Getting an insider to endorse your skills and experience could be just the ticket to snagging your first job. But persuading someone who you don’t know to go to bat for you isn’t so simple. The person is putting their reputation at the company on the line. Your best move? Tap your school’s alumni network.
Unfortunately, many college students take the wrong approach, says Denise Rudolph, assistant director of employer relations and recruiting at James Madison University. "You can’t just send someone an email and expect the person to help you get a job," she says.
Follow these steps to connect with alumni in your desired field, establish good relationships and ultimately land a job.
When you’re a freshman, networking with alumni can help you navigate what Rudolph calls your "career exploration phase." "When you’re in your first or second year of college, you may not even know what want you want to major in, let alone what field you want to work in," she says. Talking with alumni from a range of industries can help you discover your passion.
Additionally, building relationships takes time. By starting to network as a freshman, you’ll be in a better position when your senior year rolls around and you’re looking for a job. "Networking with alumni is about seeing what the relationship can yield in the long run," says Stephanie Waite, senior associate director of Yale’s Office of Career Strategy. "It’s not a short-term solution."
But if you are a junior or senior and you’re realizing now that networking slipped off your radar, don’t panic! It’s never too late to start.
Your campus career center is a great resource for getting alumni contact information, but it’s not a one-stop shop. "We recommend our students use LinkedIn to find college graduates working in their prospective industry or city," says University of Virginia career counselor Kelly Kennedy. Like many schools, UVA has an official LinkedIn page, where current students can connect with registered alumni. The website also lets you search for alums using certain filters, such as by industry, region, years of experience or employer.
Want to find graduates who are working in a particular city? Many colleges also have regional alumni chapters. These local alumni groups often throw informal mixers, where students and alumni can meet in a casual setting. Another way to connect with people: "Ask professors to introduce you to their former students," advises Geni Harclerode, assistant director of experiential learning and employer development at the Career Center at the University of Michigan. An in-person introduction is ideal, she says, but not always feasible.
You might be more inclined to reach out to recent grads than to the over-40 crowd. "Younger workers are often more relatable, so they’re seen as less intimidating," says Waite, "and they can tell you what it’s like to transition from college to your first full-time job." But don’t overlook the benefits of also talking to more seasoned alumni, since older employees may be in a position to hire you, Waite points out.
As Harclerode puts it: "You need to get a three-dimensional picture of the industry."
You need to take a tactful approach when reaching out to alumni. Some guidelines:
- Introduce yourself and include your school year and major.
- Explain how you got the person’s contact information.

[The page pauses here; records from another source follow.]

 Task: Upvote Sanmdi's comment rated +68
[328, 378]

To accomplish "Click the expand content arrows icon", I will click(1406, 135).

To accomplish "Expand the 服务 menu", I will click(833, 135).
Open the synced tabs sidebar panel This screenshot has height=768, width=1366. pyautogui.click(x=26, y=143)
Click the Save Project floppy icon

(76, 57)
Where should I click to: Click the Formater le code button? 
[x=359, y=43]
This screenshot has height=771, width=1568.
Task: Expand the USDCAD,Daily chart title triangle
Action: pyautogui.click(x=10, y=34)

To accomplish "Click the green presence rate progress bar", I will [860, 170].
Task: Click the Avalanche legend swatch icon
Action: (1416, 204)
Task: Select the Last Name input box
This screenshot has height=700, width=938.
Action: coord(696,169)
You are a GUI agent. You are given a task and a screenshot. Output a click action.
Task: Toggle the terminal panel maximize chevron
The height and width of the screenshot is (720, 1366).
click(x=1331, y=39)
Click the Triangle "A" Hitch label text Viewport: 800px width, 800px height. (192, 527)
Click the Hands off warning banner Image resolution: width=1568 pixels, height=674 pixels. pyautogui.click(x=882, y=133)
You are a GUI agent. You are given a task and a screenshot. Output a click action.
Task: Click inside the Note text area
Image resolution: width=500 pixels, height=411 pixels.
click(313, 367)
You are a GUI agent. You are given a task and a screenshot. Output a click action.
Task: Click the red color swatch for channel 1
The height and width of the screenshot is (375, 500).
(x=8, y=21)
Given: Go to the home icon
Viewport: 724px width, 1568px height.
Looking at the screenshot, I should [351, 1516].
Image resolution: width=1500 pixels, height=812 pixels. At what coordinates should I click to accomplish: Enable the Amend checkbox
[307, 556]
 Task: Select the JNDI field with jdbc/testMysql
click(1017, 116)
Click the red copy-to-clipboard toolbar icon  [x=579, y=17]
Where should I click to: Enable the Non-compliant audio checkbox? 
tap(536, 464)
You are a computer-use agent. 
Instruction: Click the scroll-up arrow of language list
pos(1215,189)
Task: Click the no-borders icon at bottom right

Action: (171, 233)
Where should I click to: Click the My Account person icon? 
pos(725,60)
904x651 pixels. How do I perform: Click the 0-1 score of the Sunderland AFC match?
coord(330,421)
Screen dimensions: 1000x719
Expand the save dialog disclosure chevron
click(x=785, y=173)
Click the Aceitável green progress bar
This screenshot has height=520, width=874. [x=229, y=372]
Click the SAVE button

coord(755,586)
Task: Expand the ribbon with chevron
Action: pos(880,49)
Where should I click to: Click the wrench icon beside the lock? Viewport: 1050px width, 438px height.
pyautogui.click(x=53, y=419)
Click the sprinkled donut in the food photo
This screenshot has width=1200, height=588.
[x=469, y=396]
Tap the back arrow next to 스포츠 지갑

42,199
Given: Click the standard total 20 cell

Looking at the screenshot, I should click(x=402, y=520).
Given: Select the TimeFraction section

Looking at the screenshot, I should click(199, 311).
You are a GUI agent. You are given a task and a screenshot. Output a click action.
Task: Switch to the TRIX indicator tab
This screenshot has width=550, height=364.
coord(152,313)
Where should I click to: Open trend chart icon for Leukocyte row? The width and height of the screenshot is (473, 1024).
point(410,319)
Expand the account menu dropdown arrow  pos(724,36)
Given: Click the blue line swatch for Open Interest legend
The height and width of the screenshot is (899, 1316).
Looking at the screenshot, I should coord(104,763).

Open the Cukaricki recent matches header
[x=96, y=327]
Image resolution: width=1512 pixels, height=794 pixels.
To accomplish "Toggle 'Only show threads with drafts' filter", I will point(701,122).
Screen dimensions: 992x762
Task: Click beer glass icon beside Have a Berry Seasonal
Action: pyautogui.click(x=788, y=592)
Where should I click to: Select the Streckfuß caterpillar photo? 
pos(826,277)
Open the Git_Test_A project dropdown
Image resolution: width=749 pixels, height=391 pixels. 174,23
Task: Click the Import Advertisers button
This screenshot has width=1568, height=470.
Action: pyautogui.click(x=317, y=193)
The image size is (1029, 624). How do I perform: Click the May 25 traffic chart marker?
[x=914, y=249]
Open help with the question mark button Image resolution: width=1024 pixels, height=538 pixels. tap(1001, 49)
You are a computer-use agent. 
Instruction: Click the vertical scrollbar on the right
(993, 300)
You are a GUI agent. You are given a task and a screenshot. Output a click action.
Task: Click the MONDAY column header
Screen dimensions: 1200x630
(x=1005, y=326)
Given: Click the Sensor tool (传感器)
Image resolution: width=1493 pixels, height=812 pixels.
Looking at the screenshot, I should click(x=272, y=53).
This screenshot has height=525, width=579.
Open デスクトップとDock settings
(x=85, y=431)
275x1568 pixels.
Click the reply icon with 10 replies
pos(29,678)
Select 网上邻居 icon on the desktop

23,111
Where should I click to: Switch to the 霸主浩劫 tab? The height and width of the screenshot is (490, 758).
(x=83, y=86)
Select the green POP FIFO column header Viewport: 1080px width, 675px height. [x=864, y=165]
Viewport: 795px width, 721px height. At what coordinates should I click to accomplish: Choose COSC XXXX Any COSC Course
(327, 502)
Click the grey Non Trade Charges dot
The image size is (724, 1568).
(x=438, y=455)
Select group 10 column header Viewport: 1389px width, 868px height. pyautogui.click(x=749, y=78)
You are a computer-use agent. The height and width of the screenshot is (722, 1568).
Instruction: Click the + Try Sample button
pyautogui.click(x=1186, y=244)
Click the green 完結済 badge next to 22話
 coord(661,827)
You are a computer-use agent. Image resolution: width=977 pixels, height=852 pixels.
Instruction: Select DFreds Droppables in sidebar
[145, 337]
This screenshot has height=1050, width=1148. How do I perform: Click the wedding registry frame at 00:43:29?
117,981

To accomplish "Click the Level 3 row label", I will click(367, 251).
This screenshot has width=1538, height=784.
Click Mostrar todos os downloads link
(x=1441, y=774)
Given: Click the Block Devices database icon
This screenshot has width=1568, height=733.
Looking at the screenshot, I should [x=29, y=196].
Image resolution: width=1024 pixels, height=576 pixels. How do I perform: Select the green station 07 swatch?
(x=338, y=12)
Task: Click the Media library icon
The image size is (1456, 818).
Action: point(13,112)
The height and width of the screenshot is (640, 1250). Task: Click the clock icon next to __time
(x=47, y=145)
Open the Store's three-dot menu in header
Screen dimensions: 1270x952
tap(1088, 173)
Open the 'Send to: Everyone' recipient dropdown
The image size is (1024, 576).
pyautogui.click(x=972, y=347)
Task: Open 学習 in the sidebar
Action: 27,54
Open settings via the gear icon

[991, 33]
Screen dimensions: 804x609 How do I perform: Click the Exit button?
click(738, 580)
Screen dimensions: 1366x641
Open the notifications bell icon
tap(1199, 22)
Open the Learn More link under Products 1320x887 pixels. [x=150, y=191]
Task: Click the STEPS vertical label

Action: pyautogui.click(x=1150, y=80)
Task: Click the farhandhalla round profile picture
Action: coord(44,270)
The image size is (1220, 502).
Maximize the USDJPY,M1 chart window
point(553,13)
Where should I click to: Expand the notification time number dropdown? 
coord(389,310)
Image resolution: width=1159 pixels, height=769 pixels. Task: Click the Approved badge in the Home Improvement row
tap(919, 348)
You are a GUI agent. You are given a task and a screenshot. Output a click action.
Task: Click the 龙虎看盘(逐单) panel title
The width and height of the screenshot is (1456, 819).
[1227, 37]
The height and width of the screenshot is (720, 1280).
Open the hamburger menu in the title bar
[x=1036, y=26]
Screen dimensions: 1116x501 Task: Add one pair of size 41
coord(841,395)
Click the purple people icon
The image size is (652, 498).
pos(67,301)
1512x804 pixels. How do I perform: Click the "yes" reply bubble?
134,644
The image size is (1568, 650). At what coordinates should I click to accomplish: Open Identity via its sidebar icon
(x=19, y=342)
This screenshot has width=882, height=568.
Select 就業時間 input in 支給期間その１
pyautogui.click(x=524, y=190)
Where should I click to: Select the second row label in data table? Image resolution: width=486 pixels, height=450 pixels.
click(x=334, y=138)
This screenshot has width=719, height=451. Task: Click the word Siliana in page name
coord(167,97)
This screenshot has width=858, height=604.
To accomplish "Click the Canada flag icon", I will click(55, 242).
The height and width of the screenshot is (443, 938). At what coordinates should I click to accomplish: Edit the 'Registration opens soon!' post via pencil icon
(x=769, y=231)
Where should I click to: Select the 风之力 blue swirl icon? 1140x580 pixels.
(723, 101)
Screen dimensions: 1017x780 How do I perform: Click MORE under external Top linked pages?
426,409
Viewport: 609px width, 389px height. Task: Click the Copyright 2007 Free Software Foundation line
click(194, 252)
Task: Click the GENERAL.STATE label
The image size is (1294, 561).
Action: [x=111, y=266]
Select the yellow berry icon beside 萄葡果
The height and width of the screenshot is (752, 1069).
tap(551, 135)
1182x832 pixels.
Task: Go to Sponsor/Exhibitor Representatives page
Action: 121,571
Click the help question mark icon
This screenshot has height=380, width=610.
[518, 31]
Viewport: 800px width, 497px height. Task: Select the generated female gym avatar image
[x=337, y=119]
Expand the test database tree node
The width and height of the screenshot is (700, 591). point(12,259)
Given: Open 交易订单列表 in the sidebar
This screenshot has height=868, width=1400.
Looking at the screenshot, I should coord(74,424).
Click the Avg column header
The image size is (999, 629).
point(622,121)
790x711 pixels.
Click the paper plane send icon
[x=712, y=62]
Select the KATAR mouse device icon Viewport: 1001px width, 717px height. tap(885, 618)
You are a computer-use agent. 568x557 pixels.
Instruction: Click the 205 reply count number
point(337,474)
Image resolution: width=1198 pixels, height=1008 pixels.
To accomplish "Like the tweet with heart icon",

- Be specific with what you’re asking for from the person.
- Attach your resume.
Here’s a sample introduction:
Hi, my name is _____ and I’m a senior accounting major at _____ university. I found your contact information through our alumni office. I’d love just 20 minutes of your time to meet for a coffee and hear more about what you do at ______ on a daily basis, your career path and what it’s like to work in the field. I’ve attached a copy of my resume just so you have a frame of reference of my education and experience.
Notice the distinction in that last sentence? You’re asking the person to look at your resume—not pass it on to HR. "The person might surmise that you’re interested in a job at their organization, but your goal is to build a relationship and position yourself for future conversations," says Kennedy.
The initial conversation should be focused on learning more about the person, the company and the industry, says Waite. For example, you could ask, "What social media accounts do you like to follow for industry news?" or "Is there a particular time of year that your company does a lot of hiring?" Also, think about getting a little personal—feel free to ask, "How did you decide this is what you want to do?"
Send a follow-up email the next day and mail a handwritten thank-you note. Mention a couple of takeaways from the meeting to show you were engaged in the conversation. Most importantly, stay in touch.
"Reach out periodically to provide the person with updates," says Harclerode (e.g., "I saw your company was in the news yesterday . . ."). By cultivating the relationship, you’ll position yourself for a referral when you begin your job search.
Moreover, stay proactive by keeping an eye on the company’s job postings; when a position becomes available, ask your contact for help getting your application into the right person’s hands. Caveat: "The person may not be able to pass on your resume in lieu of you applying through normal channels, but they can make sure it doesn’t get lost in the shuffle," says Harclerode.